While I look through the code, try running it as the nagios user and see what you get. That's a more accurate test of what happens when it is run for real.
Former Nagios employee
pamplifier
Posts: 21
Joined: Wed May 13, 2015 7:31 am

Re: Built a custom plugin; issues with returned status codes

Post by pamplifier »

Ah yes, there is a segmentation fault when running as the nagios user. Whoops, I didn't think to test it like this!
tmcdonald
Posts: 9117
Joined: Mon Sep 23, 2013 8:40 am

Re: Built a custom plugin; issues with returned status codes

Post by tmcdonald »

Just as some general pointers, I would modify the output to read like this:

WARNING: 0 uncleared warnings and 3 uncleared errors logged in /tmp/somelog

It is more in line with what other plugins would output and it's a bit neater. And if you want graphable output, you can do:

WARNING: 0 uncleared warnings and 3 uncleared errors logged in /tmp/somelog|warn=0 err=3

Everything after the | will be performance data:

https://nagios-plugins.org/doc/guidelines.html#AEN200

Might also want to massage the -w and -e options a bit. Standard usage is to reserve -w for warning thresholds and -c for critical thresholds. It was a little confusing reading the code because at first I thought you were using the word "error" to refer to a Nagios "critical" state.
Former Nagios employee
pamplifier
Posts: 21
Joined: Wed May 13, 2015 7:31 am

Re: Built a custom plugin; issues with returned status codes

Post by pamplifier »

Thank you, I'll make those changes. Like I said, this is still a work in progress, so there is a lot of formatting to do, and a lot of error-checking etc. I just wanted to see if I could get a bare-bones plugin running to see how it could appear on the web-interface.
pamplifier
Posts: 21
Joined: Wed May 13, 2015 7:31 am

Re: Built a custom plugin; issues with returned status codes

Post by pamplifier »

Bear in mind, pattern matching for 'sshd[' is a placeholder for now, I just needed a substring that already existed in multiple messages on the syslog of my test machine.
tmcdonald
Posts: 9117
Joined: Mon Sep 23, 2013 8:40 am

Re: Built a custom plugin; issues with returned status codes

Post by tmcdonald »

I assumed as much, and was able to generate some test logfiles based off of that.

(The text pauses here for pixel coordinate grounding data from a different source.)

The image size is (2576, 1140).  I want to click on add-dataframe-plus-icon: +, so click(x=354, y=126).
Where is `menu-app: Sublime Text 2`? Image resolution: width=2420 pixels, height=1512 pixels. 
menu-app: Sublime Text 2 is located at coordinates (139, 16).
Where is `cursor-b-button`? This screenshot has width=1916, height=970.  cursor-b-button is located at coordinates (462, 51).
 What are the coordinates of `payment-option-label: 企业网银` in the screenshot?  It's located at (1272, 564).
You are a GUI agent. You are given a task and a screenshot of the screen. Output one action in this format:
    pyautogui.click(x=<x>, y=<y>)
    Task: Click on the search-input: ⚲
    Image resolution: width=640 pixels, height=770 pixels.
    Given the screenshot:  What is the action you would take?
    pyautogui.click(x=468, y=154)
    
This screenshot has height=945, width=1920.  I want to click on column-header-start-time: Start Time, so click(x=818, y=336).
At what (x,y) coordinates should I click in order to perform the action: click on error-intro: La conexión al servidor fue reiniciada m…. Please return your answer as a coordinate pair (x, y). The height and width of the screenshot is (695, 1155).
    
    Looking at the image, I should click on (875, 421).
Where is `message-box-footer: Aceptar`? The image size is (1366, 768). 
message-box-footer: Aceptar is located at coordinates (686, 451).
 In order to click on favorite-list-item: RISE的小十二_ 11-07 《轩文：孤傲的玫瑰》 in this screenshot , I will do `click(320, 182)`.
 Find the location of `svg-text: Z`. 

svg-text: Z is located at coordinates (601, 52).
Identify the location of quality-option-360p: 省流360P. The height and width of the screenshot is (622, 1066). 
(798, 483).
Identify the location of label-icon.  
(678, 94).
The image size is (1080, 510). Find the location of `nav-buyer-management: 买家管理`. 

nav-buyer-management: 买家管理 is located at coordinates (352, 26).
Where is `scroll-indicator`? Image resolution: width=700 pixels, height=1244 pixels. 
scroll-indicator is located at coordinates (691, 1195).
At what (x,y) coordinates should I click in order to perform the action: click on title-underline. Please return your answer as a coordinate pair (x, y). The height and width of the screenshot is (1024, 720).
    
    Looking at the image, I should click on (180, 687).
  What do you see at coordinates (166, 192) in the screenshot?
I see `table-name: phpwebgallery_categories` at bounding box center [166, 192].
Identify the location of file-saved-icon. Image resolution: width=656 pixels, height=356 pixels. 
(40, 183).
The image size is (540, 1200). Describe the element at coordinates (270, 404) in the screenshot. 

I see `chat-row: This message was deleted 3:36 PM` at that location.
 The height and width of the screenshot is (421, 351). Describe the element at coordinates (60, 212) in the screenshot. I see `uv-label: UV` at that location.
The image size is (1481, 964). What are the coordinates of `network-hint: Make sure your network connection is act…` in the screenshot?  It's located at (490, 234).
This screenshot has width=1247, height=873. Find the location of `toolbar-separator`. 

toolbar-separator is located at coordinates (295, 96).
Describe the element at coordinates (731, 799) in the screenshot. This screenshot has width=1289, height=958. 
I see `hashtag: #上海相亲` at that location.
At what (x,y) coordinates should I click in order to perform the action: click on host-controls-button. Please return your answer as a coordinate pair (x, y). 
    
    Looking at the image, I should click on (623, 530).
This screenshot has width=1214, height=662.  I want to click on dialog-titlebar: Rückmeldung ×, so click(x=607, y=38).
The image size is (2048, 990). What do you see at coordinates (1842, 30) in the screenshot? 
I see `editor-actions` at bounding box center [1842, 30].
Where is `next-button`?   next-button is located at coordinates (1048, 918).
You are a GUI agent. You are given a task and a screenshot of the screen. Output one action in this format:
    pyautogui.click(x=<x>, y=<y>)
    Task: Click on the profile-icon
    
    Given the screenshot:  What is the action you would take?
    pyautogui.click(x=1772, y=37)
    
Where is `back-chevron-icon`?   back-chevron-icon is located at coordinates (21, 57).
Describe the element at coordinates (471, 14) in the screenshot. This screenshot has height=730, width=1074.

For the time-being if it's alright with you, I'll let you work on the plugin and we can keep this thread open. Since we have a "todo" list of things to reply to, please post back only if you have a question so we don't have to give a bogus "Cool thanks" reply :)
Former Nagios employee
pamplifier
Posts: 21
Joined: Wed May 13, 2015 7:31 am

Re: Built a custom plugin; issues with returned status codes

Post by pamplifier »

One question, I just realized that I need root privileges to access the logs in /var/log/. I didn't notice because I'm almost always running as root on my test machine. Could the seg fault be due to the fact that the nagios user is trying to access the logfiles when it doesn't have permission to?

Right now I'm looking up ways to ameliorate this, including how Nagios' does it with its pre-existing plugins in /plugins-root. I'm thinking of adding a new rule to /etc/sudoers, is that the best solution for this?
Locked